* _EXTRACT PROVIDED_:
Report: UK's WMD source top Iraqi
LONDON, England (CNN) -- British leaders argued for war against Iraq because their sole source was a member of the Iraqi military service at the time, it was claimed Thursday.
The military figure, who has not been revealed, was a trusted source of information for Britain over a number of years, a senior Whitehall official told London's Financial Times.
He told the Joint Intelligence Committee (JIC) that Iraq was capable of deploying biological and chemical warheads within 45 minutes. The information was passed on last August to politicians.
The claim, contained in the government's dossier on Iraq's weapons of mass destruction, has become the chief test of whether ministers "duped" the British public over the need for war.
UK Prime Minister Tony Blair is under extreme pressure from critics who question the government's reasoning for the war, accusing them of doctoring information to come up with 45-minute capability line.

* _WORK ORDER 1_: In the report on Britain's Iraq weapons source, what did the source tell the Joint Intelligence Committee?
* _WORK ORDER 2_: Do these statements agree with the report on Britain's Iraq weapons source? (a) The military figure's identity has been made public. (b) The information reached politicians last August. (c) A senior Whitehall official gave the account to London's Financial Times.
* _WORK ORDER 3_: Extend the report on Britain's Iraq weapons source with the next few paragraphs, picking up after its final sentence.

* _DATA_:
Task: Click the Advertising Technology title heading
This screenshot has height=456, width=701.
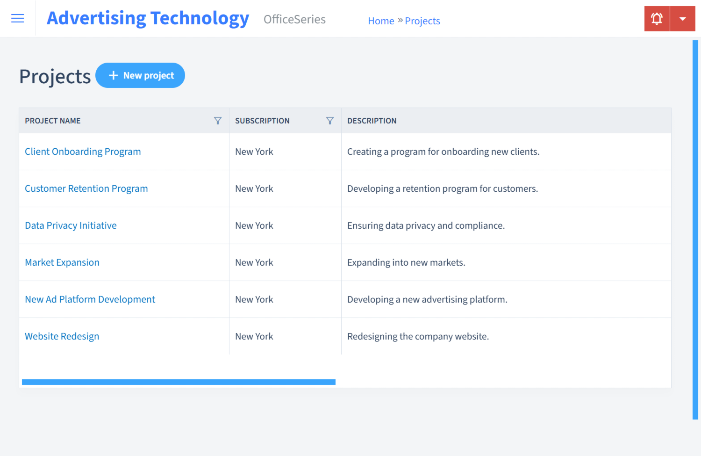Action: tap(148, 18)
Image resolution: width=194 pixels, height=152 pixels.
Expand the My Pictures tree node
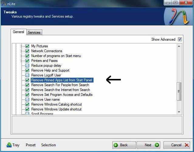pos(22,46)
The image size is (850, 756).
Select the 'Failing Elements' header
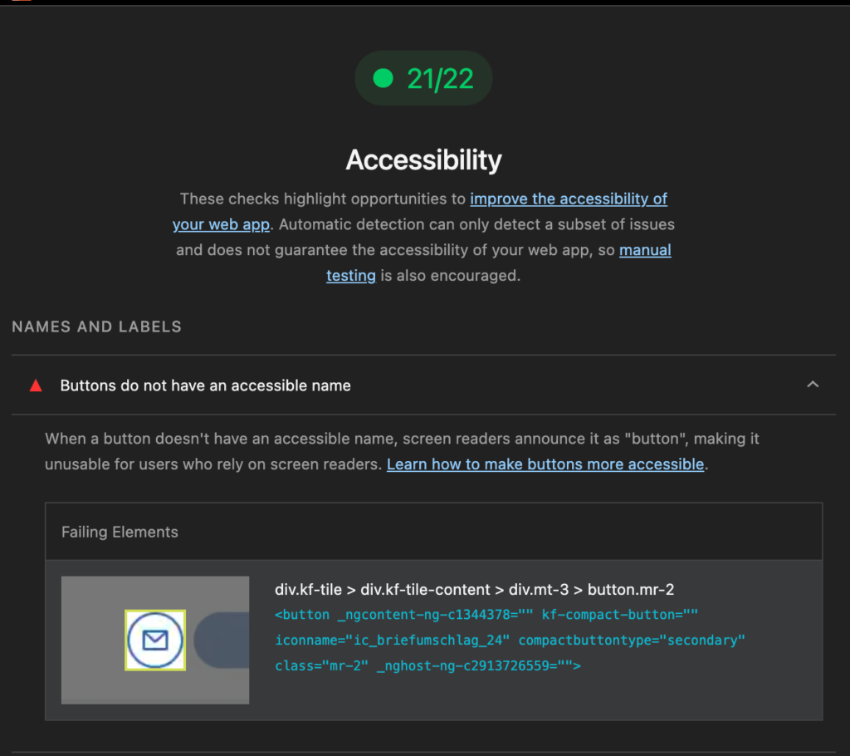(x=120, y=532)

--

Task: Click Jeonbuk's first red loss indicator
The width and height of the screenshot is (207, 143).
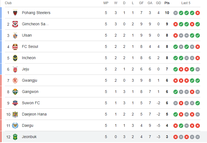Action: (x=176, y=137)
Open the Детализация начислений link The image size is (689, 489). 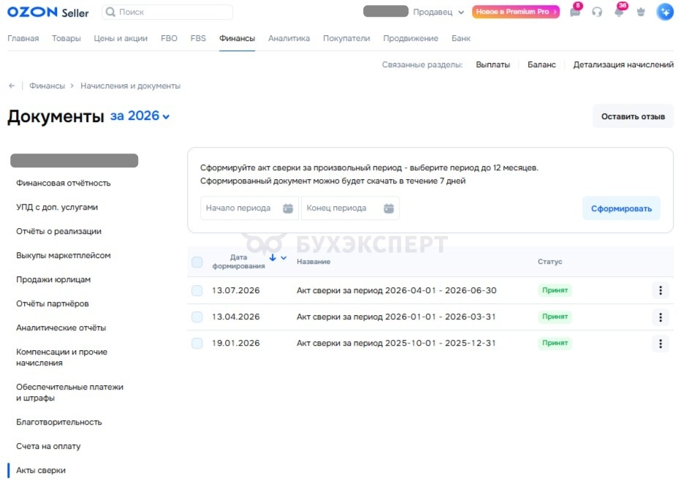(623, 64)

* _WRITTEN RESPONSE 1_: He said Iraq was capable of deploying biological and chemical warheads within 45 minutes.

* _WRITTEN RESPONSE 2_:
(a) No: "The military figure, who has not been revealed"
(b) Yes: "The information was passed on last August to politicians."
(c) Yes: "a senior Whitehall official told London's Financial Times"

* _WRITTEN RESPONSE 3_:
U.N. inspectors found no evidence before the U.S.-led invasion in March that Iraq had reconstituted its chemical, biological or nuclear weapons programs, chief U.N. inspector Hans Blix said Thursday. (Full story)
The British government has been accused of relying on information given by an "unreliable" source of the U.S., an Iraqi defector with contacts with the Iraqi opposition movement.
But the FT said: "Whitehall officials in two departments said last night the evidence of the 45-minute capability had come from a serving Iraqi officer with a record for providing reliable data over years."
Defense minister Adam Ingram admitted last month that the 45-minute argument was based on a single source which had not been corroborated.
Intelligence sought to find a second source but was unable to do so, the FT added.
"However, the JIC was prepared to rely on a single source because the official was a senior figure in Mr Hussein's regime, not a defector," the paper said.
Blair told a heated Prime Minister's Question Time Wednesday that accusations of doctoring the dossier was "completely untrue."
"All the allegations that are being made are completely without substance," he told the House of Commons. "It is completely and totally untrue." (Full Story)
He added: "The truth is some people resent the fact it was right to go to conflict and we won the conflict... Iraq is now free and we should be proud of that."
The JIC distributed the information through official channels, making it impossible to argue that the dossier had been "sexed up," the officials added.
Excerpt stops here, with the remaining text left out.